● **TASK GOAL**
The records should be repeated word for word, pictures excluded.

Records contained in a dataset:
= = = =

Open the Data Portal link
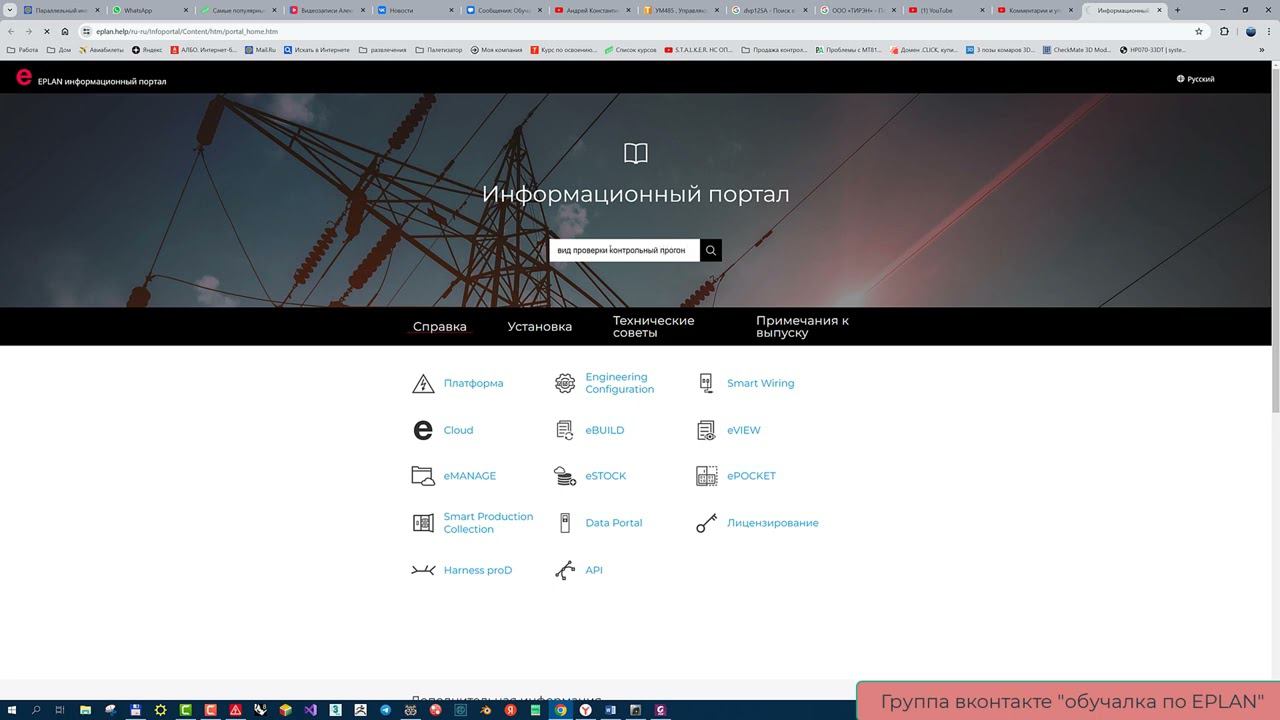Screen dimensions: 1280x720 (614, 523)
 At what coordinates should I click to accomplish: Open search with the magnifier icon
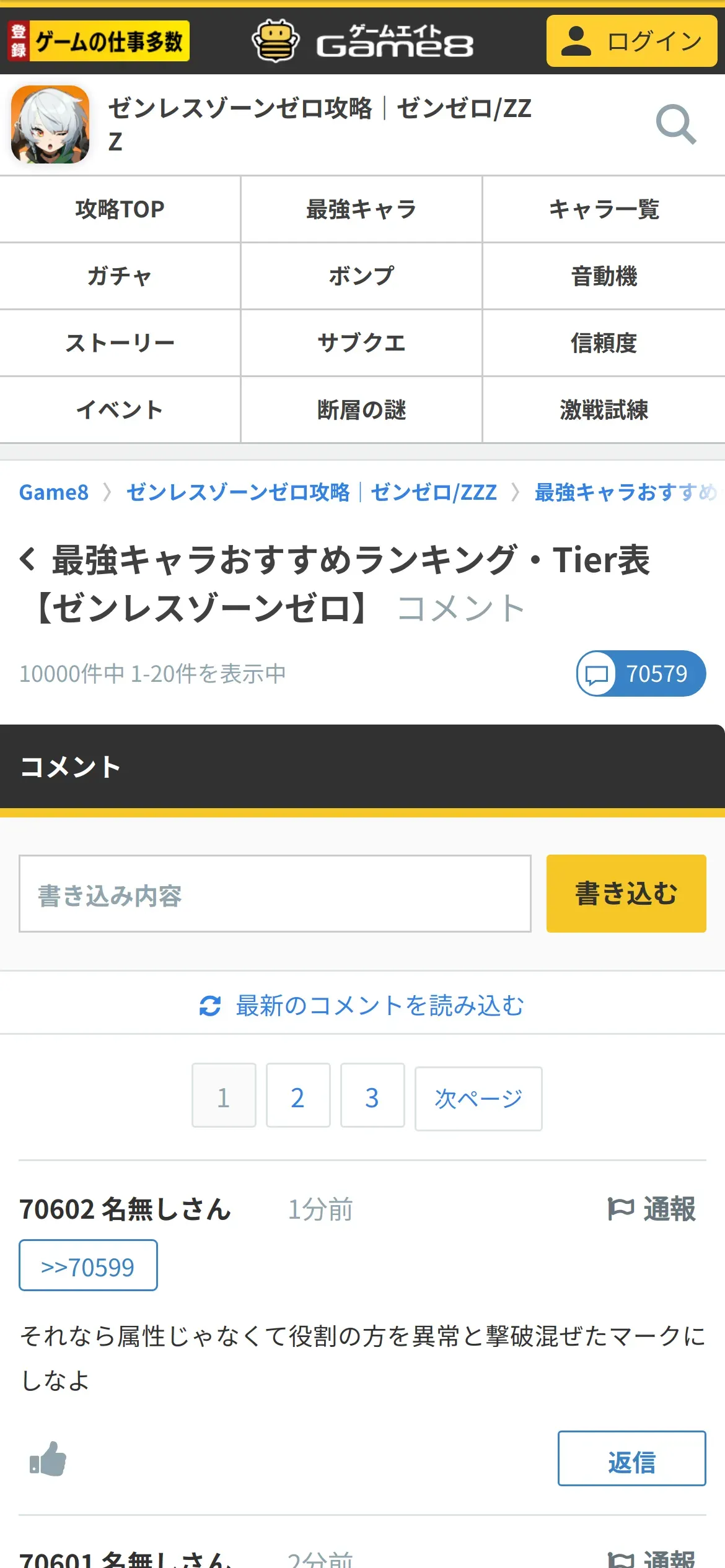pos(676,124)
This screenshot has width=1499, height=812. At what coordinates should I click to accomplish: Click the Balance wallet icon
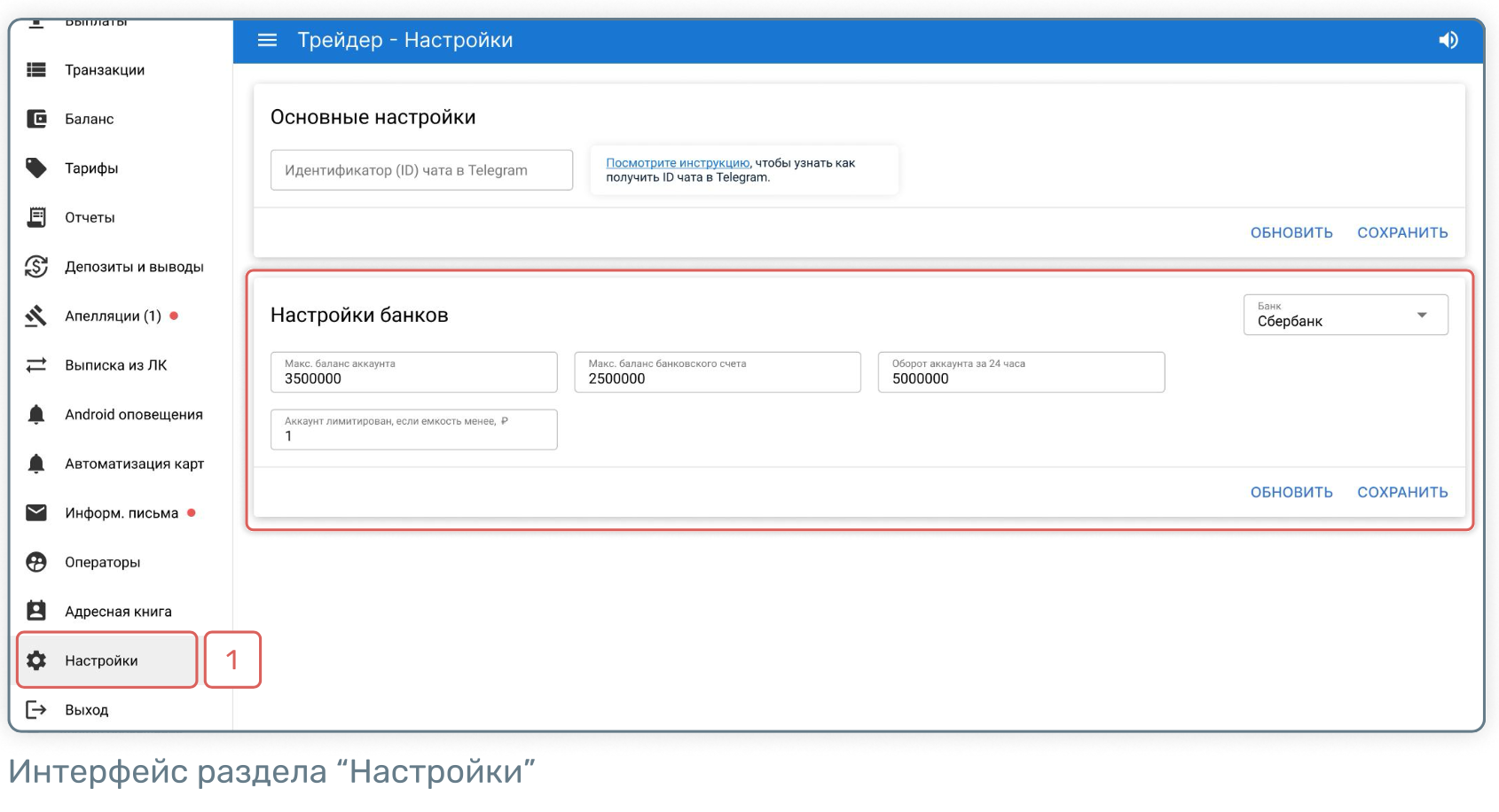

= = = =

● **RESULT**
Open the Data Portal link
Screen dimensions: 1280x720 (614, 523)
 At what coordinates should I click to accomplish: Open search with the magnifier icon
pos(676,124)
This screenshot has width=1499, height=812. At what coordinates should I click to accomplish: Click the Balance wallet icon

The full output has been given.